GABON/UNICEF: le rapport N-MODA met en lumière les privations multidimensionnelles qui affectent les enfants

Le ministère de la Planification et de la Prospective, en partenariat avec l’UNICEF, a organisé le 8 juillet 2026, à l’Hôtel de la Sablière à Libreville, un atelier de présentation et de validation du Rapport national sur les privations multidimensionnelles des enfants selon l’approche N-MODA. Cette rencontre a réuni les principaux acteurs institutionnels et les partenaires techniques afin de valider un document stratégique destiné à mieux orienter les politiques publiques en faveur de l’enfance.

 

 

L’approche N-MODA (National Multiple Overlapping Deprivation Analysis) est un outil développé par l’UNICEF et adapté au contexte gabonais. Elle permet d’aller au-delà de la mesure monétaire de la pauvreté pour analyser les différentes formes de privations auxquelles les enfants sont confrontés simultanément.
L’objectif est de répondre à une question essentielle: les enfants gabonais disposent-ils réellement des conditions nécessaires pour grandir, apprendre, être protégés et développer pleinement leur potentiel ?

 

 

Contrairement aux approches classiques centrées sur les revenus des ménages, N-MODA identifie concrètement les manques qui affectent la vie des enfants dans plusieurs domaines essentiels, notamment l’éducation, la santé, l’accès à l’eau potable, la nutrition, la protection ainsi que l’environnement dans lequel ils évoluent.

 

 

Prenant la parole à cette occasion, la représentante de l’UNICEF au Gabon, Mme Dré Marie Reine Chirezi Fabry, a rappelé toute l’importance de cette démarche.

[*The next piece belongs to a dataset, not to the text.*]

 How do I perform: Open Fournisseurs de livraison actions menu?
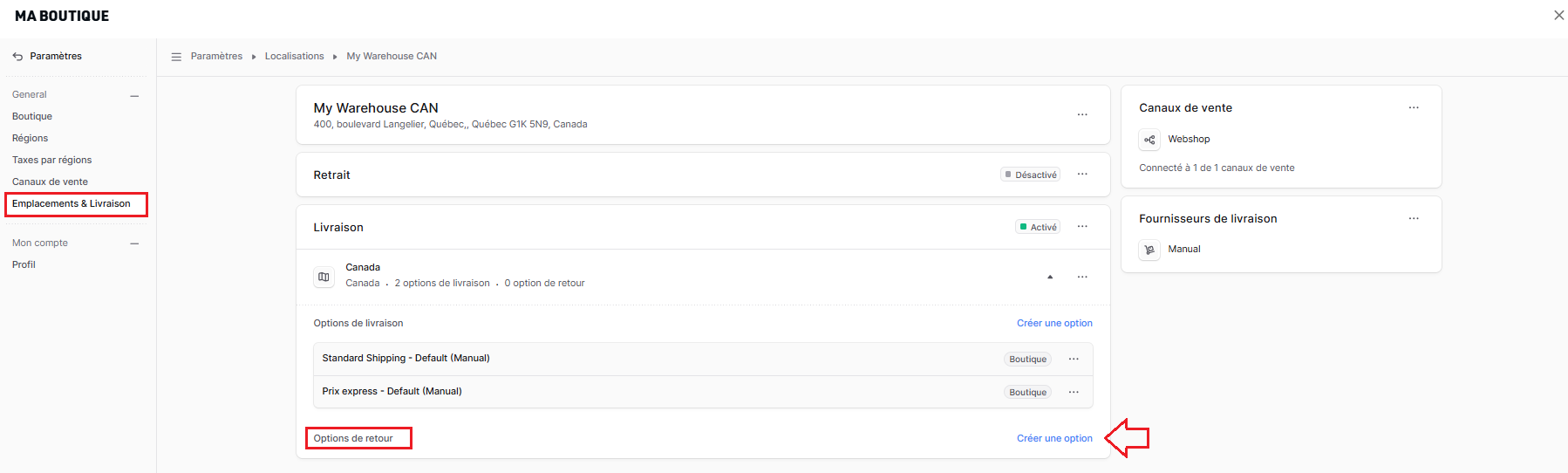1413,219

« Au Gabon, chaque enfant dispose-t-il réellement des conditions nécessaires pour grandir, pour apprendre, être protégé et développer pleinement son potentiel ? C’est l’ambition du rapport N-MODA. N-MODA signifie analyse des privations multiples qui se chevauchent chez les enfants. Développée par l’UNICEF et adaptée au contexte national, cette approche dépasse la seule lecture monétaire de la pauvreté pour identifier ce qui manque concrètement à un enfant : école, santé, eau, nutrition, protection ou encore un environnement sûr et stimulant. Je salue le leadership du gouvernement gabonais, en particulier celui du ministère de la Planification et de la Prospective, ainsi que l’expertise de l’Institut national de la statistique, qui a permis de transformer des données existantes en informations utiles pour la décision publique ».

 

À travers ce rapport, le gouvernement gabonais et l’UNICEF entendent doter les décideurs d’un outil d’aide à la décision fondé sur des données probantes. Les résultats de cette étude permettront de mieux cibler les interventions publiques et d’améliorer l’efficacité des politiques sociales en faveur des enfants les plus vulnérables.

 

 

La validation de ce rapport constitue ainsi une étape importante dans le renforcement des politiques de protection de l’enfance au Gabon, avec pour ambition de garantir à chaque enfant un accès équitable aux services sociaux essentiels et de contribuer à l’atteinte des Objectifs de développement durable.